There would still be minimum requirements—completion of the 15 “a-to-g” courses—English, math, science, social studies, etc.—that UC demands, a GPA of 2.8 or higher in those courses and the SAT Reasoning Test, formerly the SAT I.

But the SAT II subject-matter tests would no longer be required. Since the SAT I was revised to include writing and more substantive math items, UC believes, scores on the SAT II tests contribute little additional information in predicting whether an applicant will be successful at the university.

At the same time, BOARS says, because a large percentage of poor, Latino and black students don’t take the SAT II tests, that requirement alone—not grades or test scores—has shut out a large percentage of those groups from the pool of eligibles. The largest disqualifying factor among students taking the “a-to-g” courses is students’ failure to take the SAT II tests.

Moreover, says Rashid, the current guarantee of eligibility for students with a combination of high grades and test scores adds almost nothing in practical terms. Students who are guaranteed eligibility for UC but aren’t admitted to the campuses to which they apply are bumped to a campus—inevitably Riverside or Merced—where there is space. But almost nobody takes those offers.

{snip}

Obviously, elimination of the SAT II requirement doesn’t mean that thousands more applicants will be admitted. But it would enlarge the pool from which campuses can choose. And it’s here that the plan becomes vulnerable to criticism and dispute.

Leaving aside suspicions of bad faith by admissions officers—that in applying the more squishy criteria of comprehensive review, they’ll pursue diversity and overlook competence by giving blacks and Latinos preferences, either consciously or otherwise—the system will still find it tougher to justify its decisions.

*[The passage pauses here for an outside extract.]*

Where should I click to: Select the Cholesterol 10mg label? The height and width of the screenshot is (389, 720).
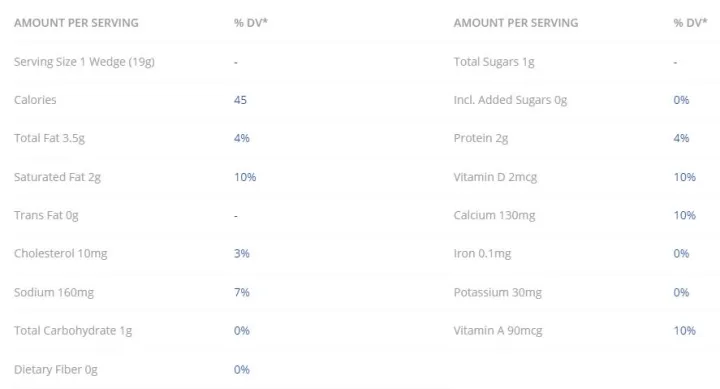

When hard numbers—tests, grades—are used at least to define eligibility for the pool from which campuses choose, decisions can always be defended with “objective” facts. That those numbers sometimes don’t mean much doesn’t make the alternative criteria any easier to defend. And, of course, the numbers do mean something. There may not be much difference between 650 and 700 on an SAT math test, but there surely is between 500 and 750.